▶ **WHAT IS EXPECTED**:
Would you retype each record exactly as given?

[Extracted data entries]
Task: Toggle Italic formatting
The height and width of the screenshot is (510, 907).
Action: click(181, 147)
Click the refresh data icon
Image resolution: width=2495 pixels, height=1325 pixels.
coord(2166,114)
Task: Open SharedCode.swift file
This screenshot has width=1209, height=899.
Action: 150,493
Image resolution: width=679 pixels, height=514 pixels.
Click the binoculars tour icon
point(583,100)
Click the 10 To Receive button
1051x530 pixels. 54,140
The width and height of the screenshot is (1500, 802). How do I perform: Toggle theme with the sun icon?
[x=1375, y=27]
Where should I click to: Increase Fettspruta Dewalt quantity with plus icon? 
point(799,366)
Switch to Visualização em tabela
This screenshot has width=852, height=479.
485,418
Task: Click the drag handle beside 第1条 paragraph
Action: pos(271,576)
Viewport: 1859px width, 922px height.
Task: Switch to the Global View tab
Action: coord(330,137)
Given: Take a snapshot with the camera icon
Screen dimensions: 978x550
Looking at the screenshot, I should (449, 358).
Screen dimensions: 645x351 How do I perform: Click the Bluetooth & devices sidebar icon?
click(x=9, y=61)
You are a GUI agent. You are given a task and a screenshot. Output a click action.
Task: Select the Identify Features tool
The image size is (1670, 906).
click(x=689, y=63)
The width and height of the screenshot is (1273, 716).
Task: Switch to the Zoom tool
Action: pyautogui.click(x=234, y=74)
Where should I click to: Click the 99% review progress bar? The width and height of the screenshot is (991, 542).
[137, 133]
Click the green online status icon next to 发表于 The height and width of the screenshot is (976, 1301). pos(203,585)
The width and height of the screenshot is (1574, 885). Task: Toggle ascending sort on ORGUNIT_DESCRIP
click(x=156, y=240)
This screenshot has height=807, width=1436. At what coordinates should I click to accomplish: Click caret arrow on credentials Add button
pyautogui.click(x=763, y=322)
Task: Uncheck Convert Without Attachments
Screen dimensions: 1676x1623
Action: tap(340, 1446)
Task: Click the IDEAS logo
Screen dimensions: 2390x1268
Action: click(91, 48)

▶ **RESULT**:
Task: Toggle Italic formatting
The height and width of the screenshot is (510, 907).
Action: click(181, 147)
Click the refresh data icon
Image resolution: width=2495 pixels, height=1325 pixels.
coord(2166,114)
Task: Open SharedCode.swift file
This screenshot has width=1209, height=899.
Action: 150,493
Image resolution: width=679 pixels, height=514 pixels.
Click the binoculars tour icon
point(583,100)
Click the 10 To Receive button
1051x530 pixels. 54,140
The width and height of the screenshot is (1500, 802). How do I perform: Toggle theme with the sun icon?
[x=1375, y=27]
Where should I click to: Increase Fettspruta Dewalt quantity with plus icon? 
point(799,366)
Switch to Visualização em tabela
This screenshot has width=852, height=479.
485,418
Task: Click the drag handle beside 第1条 paragraph
Action: pos(271,576)
Viewport: 1859px width, 922px height.
Task: Switch to the Global View tab
Action: coord(330,137)
Given: Take a snapshot with the camera icon
Screen dimensions: 978x550
Looking at the screenshot, I should (449, 358).
Screen dimensions: 645x351 How do I perform: Click the Bluetooth & devices sidebar icon?
click(x=9, y=61)
You are a GUI agent. You are given a task and a screenshot. Output a click action.
Task: Select the Identify Features tool
The image size is (1670, 906).
click(x=689, y=63)
The width and height of the screenshot is (1273, 716).
Task: Switch to the Zoom tool
Action: pyautogui.click(x=234, y=74)
Where should I click to: Click the 99% review progress bar? The width and height of the screenshot is (991, 542).
[137, 133]
Click the green online status icon next to 发表于 The height and width of the screenshot is (976, 1301). pos(203,585)
The width and height of the screenshot is (1574, 885). Task: Toggle ascending sort on ORGUNIT_DESCRIP
click(x=156, y=240)
This screenshot has height=807, width=1436. At what coordinates should I click to accomplish: Click caret arrow on credentials Add button
pyautogui.click(x=763, y=322)
Task: Uncheck Convert Without Attachments
Screen dimensions: 1676x1623
Action: tap(340, 1446)
Task: Click the IDEAS logo
Screen dimensions: 2390x1268
Action: click(91, 48)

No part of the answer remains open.